Have spent most of my time in the office lately (was pondering yesterday whether it is more depressing to eat toast and marmite for three meals a day, or to eat three meals a day at my desk). Failing that I’ve been sleeping or hanging around hospitals (preferably in draughty corridors wearing backless gowns).

Ordinarily this kind of behaviour sends me a little crazy, in a bad way – highly-strung, tearful, out-of-control feeling. But for some reason this time I’m still cheery. Manic, yes, but in a good, enjoying the adrenalin way.

Still thought last night’s dreams were a bit sketchy though. They were long and complicated, but only two bits stood out a while after waking:

•Spilling big grains of sea salt from a tightly wrapped newspaper package onto my kitchen floor

•Admiring someone’s engagement ring. It had three stones in a rough clover shape, two enormous diamonds and a huge aquamarine. Experienced mixed feelings: jealousy, vulgarity, appreciation of aesthetic.

For some reason stones and salt seem pretty symbolic. Wonder if they are?

Anyway, normal service will resume at some point. Fuck knows when.

Second honeymoon

I’m off to Paris for a second honeymoon (read: dirty weekend), just two months after coming back from the first.

J and I got quite a bit of cash as wedding gifts, because it’s traditional in Spain to give the bride an envelope of money rather than a toaster or gravy boat (my mother was informed that it would be very rude indeed were I to refuse the envelopes, and I hate being rude).

So we had all this money, in Euros, and were wondering what to do with it. We definitely didn’t want more stuff – we already have seven years of stuff we’re trying to get rid of.

On top of that, I tend to believe that crazy experiences are worth more than most three-dimensional things – they don’t break or devalue, for a start, and happy memories are always going to make you smile.

So, what did we want to experience? Easy.

Fine dining! Fancy living! MICHELIN STARS (plural)!

So tonight, I am going to be eating here,

Le Pre Catelan

Le Pre Catelan

sleeping here,

Hotel du Petit Moulin

Hotel du Petit Moulin

and wearing these (NSFW).

Ooh la la!

Therapy odyssey > thodyssey?

So I’m four weeks in an kinda fascinated by the process, but possibly the sort of fascination you’d also have watching a hooded cobra hypnotise its prey.

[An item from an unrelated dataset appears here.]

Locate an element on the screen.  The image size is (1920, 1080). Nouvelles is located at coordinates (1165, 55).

I’ve written various notes and scribbles about the sessions as they’ve been and gone, but that’s old news now. Here are the topline data:

Wk 1: Bad. Left me feeling upset and vulnerable.

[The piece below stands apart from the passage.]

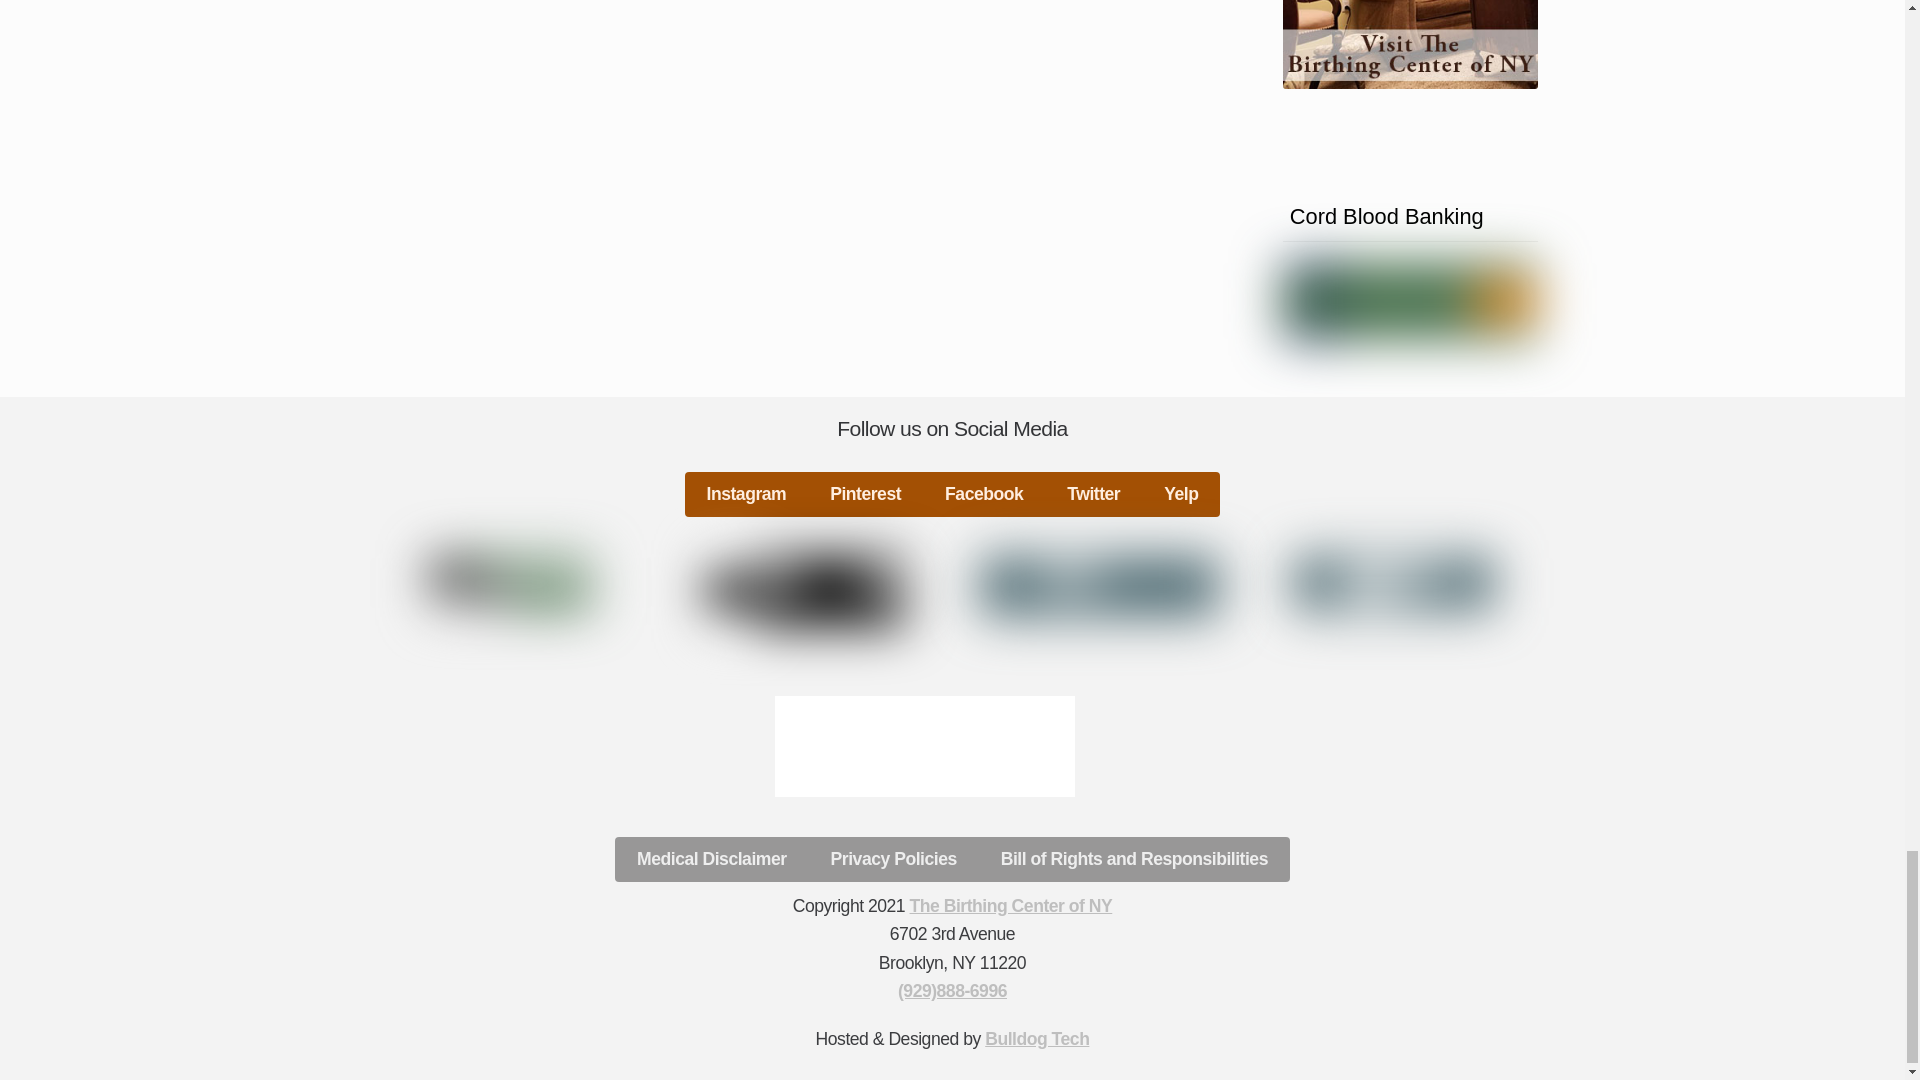  What do you see at coordinates (1394, 584) in the screenshot?
I see `Web Site Medical Information Disclaimer` at bounding box center [1394, 584].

Wk 2: Good. Gave me some useful ideas about how J and I relate to each other when we fight.

Wk 3. Bad then good. Edgy and awkward, but I realised something amazing just after I left.

Wk 4. Good-ish…

But this week’s therapy degenerated into talking about how therapy makes me awkward and uncomfortable. (Aside – I tore my left adductor some years ago and went to see an osteopath.
Me: It hurts when I do this. Him: I suggest you stop doing that then; best £35 I’ve ever spent.*)

Anyway, back to the therapy. I said that I wasn’t sure I wanted to keep coming, she said we could talk more about that feeling next week. Hmmm… I wonder how many dodgy therapists use their understanding of the human condition to keep unassertive people on their books for years?

I’ve definitely got some good stuff from the process, but each hour I spend there is like having teeth pulled without anaesthetic. Difficult to tell right now what the cost/benefit ratio is, although I suspect the credit crunch might decide for me quite soon.

*It wasn’t actually the best £35 I’ve spent until he’d stripped me to my underwear and done painful things to me.

Anally retentive? Why yes, thank you

Things I am worried about right now

* All the books I’ll never get round to reading

* If I work full time and have kids, will I get home early enough to cook them proper food?

* The potential for cannibalism among pigeons that peck at discarded chicken bones

These are much better than the things I was worrying about last week.